En primer lugar y sin ninguna duda la razón fundamental que nos lleva a jugar la historia del crecimiento emergente a través de los convertibles es la convexidad. Se trata de unos activos que son capaces de capturar y beneficiarse de los “rallies” bursátiles al mismo tiempo que su componente de renta fija compensa las caídas en los escenarios bajistas.

 En efecto, existen algunos estudios que demuestran que el comportamiento de las acciones y de los convertibles es bastante similar en las economías emergentes con la diferencia de que la volatilidad en los segundos es muy inferior.

En segunda instancia, las valoraciones son otro de los motivos fundamentales para considerar la inversión en bonos convertibles de mercados emergentes. Mientras que en Estados Unidos estos activos han mantenido un precio estable, en los emergentes han registrado unas caídas importantes, en especial en el último trimestre de 2011. A su vez, esta nueva realidad ha despertado el interés de los inversores, hablamos por ejemplo de hedge funds, que en su día habían vendido estos activos y que ahora los están incorporando a sus carteras otra vez.
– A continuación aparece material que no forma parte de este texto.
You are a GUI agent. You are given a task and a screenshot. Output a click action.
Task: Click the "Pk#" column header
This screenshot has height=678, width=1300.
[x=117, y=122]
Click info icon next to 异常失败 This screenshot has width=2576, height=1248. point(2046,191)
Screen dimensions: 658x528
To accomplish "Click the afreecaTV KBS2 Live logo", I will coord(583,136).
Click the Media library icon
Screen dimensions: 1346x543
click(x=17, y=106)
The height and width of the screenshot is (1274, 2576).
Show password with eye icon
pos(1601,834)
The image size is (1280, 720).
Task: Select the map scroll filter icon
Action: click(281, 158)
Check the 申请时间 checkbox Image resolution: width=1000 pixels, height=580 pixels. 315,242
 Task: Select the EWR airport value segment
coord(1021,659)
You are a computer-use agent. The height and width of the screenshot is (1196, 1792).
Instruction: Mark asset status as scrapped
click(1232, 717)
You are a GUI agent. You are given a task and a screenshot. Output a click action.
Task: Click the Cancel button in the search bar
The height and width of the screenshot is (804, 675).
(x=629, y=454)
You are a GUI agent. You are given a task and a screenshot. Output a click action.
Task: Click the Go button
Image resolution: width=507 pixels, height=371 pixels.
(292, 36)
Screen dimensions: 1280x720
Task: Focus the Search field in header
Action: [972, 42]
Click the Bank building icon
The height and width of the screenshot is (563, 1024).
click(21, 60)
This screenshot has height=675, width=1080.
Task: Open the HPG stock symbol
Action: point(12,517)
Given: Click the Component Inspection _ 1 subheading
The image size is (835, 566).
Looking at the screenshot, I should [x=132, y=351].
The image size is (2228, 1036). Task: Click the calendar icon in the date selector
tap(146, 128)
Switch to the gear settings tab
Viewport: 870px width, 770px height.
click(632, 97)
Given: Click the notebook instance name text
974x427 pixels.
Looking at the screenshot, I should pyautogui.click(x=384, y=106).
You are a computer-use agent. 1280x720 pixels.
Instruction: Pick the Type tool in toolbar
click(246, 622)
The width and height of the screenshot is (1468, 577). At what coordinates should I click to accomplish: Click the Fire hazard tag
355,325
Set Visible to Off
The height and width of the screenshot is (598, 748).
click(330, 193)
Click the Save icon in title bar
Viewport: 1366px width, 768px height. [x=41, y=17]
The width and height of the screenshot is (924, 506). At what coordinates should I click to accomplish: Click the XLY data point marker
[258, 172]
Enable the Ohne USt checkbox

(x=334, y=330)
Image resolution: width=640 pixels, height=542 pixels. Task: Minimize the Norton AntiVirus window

A día de hoy, el universo emergente supone el 20% del total –unos 100.000 millones de dólares-, cifra similar a la de Europa, pero sin embargo; se estima que el 40% de los nuevos bonos emitidos en los dos últimos años procedían de economías emergentes.

Por último, las perspectivas macroeconómicas auguran un buen año para las bolsas emergentes en 2012. Es cierto que no cabe esperar una diferencia sustancial en la rentabilidad entre ambos mundos, aunque todo parece apuntar a que serán los emergentes quienes lo harán mejor. A diferencia de 2011, estas regiones han conseguido controlar sus tasas de inflación y ahora están centradas en favorecer el consumo interno como vía para alimentar el crecimiento. En definitiva, queda margen de maniobra para establecer políticas monetarias más laxas y la renta variable no vivirá la misma situación que en 2011.